Today, President Obama announced that American combat operations will effectively end 549 days from now:
CAMP LEJEUNE, N.C. — President Obama unveiled e plans to pull most troops from Iraq by August 2010 before an audience of Marines and their families at one of the nation’s most storied military bases on Friday after receiving support from an unlikely quarter — Senator John McCain, the Republican he beat in last year’s election.
Mr. McCain and other Republicans emerged from a meeting with Mr. Obama at the White House on Thursday evening reassured that the president’s withdrawal plan is responsible and reasonable. After securing assurances from Mr. Obama that he would reconsider his plans if violence increases, Mr. McCain and the Republicans expressed cautious support.
Speaking on the Senate floor on Friday before the president’s speech, Mr. McCain credited the opportunity to pull troops out to the surge of troops that President George W. Bush ordered two years ago with Mr. McCain’s support and he cautioned that Iraq remains fragile so Mr. Obama should stay flexible and listen to military commanders.
“With these factors in mind, I believe the president’s withdrawal plan is a reasonable one,” Mr.
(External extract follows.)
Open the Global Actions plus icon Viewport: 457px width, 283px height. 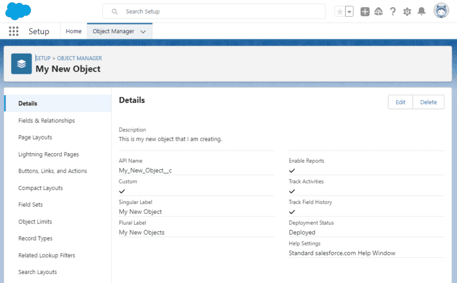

McCain said. “Given the gains in Iraq and the requirements to send additional troops to Afghanistan, together with the significant number of troops that will remain in Iraq and the president’s willingness to reassess based on conditions on the ground, I am cautiously optimistic that the plan as laid out by the president can lead to success.”
The convergence of Mr. Obama and Mr. McCain on Iraq would have seemed highly improbable just a few months ago, when they clashed sharply on the future of the American mission there. Mr. McCain accused Mr. Obama of being naïve and opposed his withdrawal plans. At one point, Mr. McCain said Mr. Obama “would rather lose a war than lose a campaign.”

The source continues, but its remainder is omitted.